## WORK TO BE COMPLETED
Report how many lines in the records that follow have the word "agent" in them, giving the number and nothing more.

**** PROVIDED ENTRIES

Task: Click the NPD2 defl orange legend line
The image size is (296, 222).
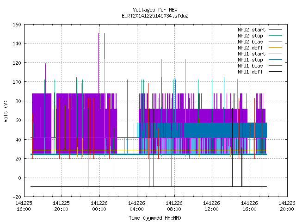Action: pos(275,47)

********
**** PROVIDED ENTRIES

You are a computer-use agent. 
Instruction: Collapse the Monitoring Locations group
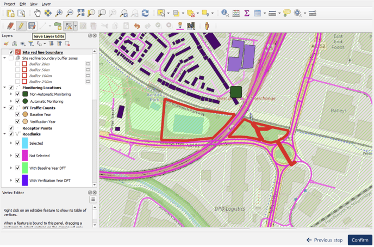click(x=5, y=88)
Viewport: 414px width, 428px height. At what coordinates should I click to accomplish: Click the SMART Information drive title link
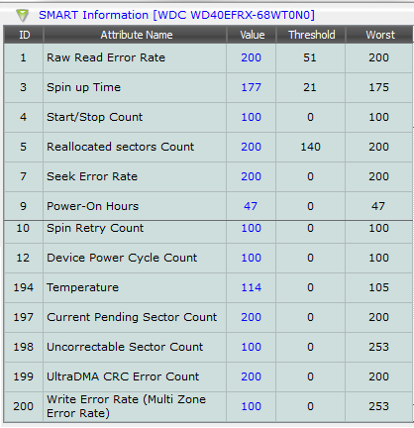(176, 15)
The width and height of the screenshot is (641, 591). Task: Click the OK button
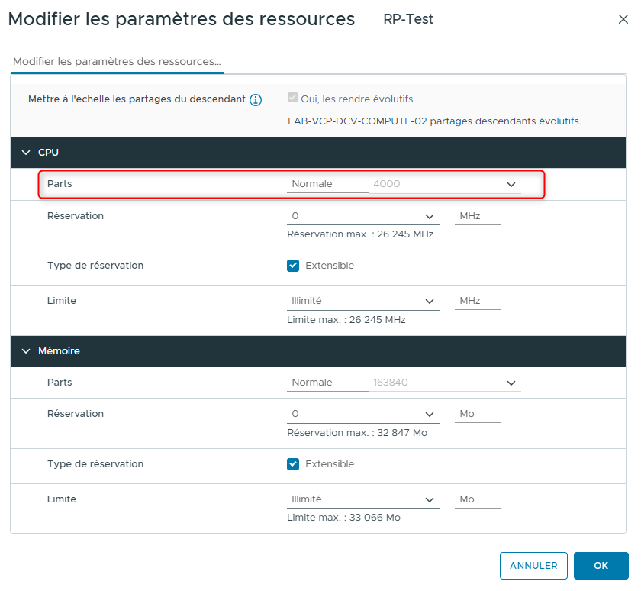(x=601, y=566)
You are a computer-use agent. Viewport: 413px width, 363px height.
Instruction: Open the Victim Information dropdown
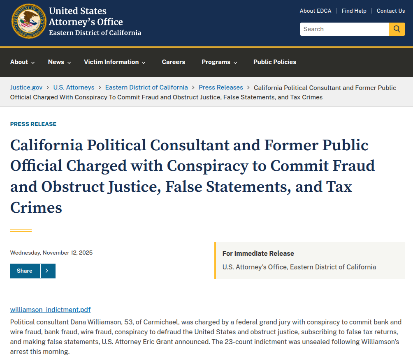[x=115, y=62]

********
**** PROVIDED ENTRIES

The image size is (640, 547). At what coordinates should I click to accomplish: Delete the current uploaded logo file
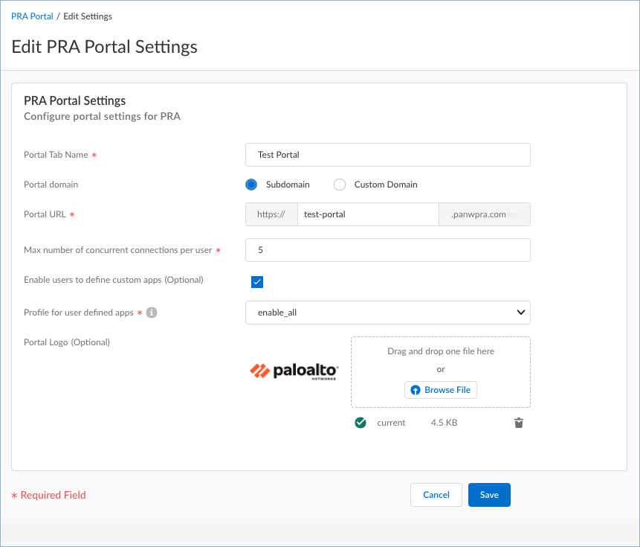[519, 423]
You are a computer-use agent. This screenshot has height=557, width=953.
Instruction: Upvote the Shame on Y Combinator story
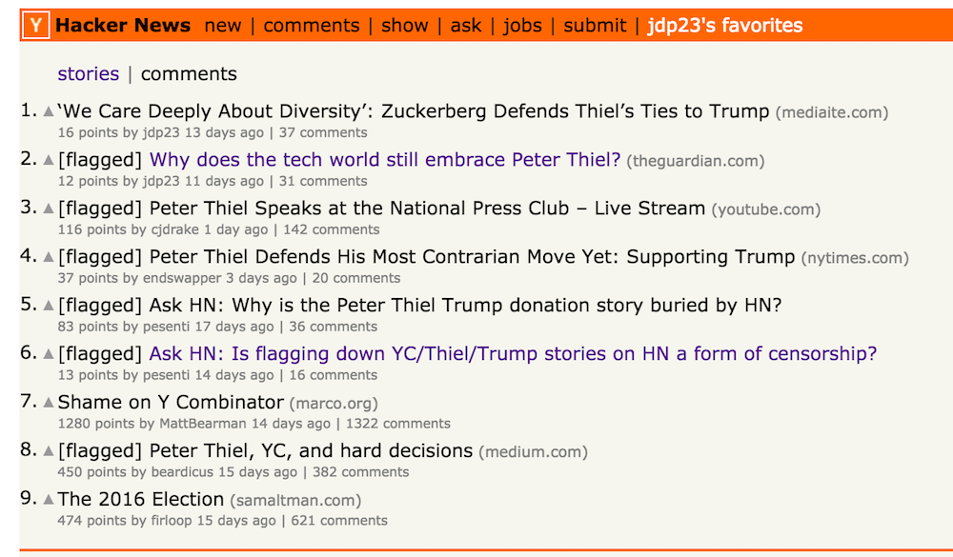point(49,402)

********

## RESPONSE BOX
3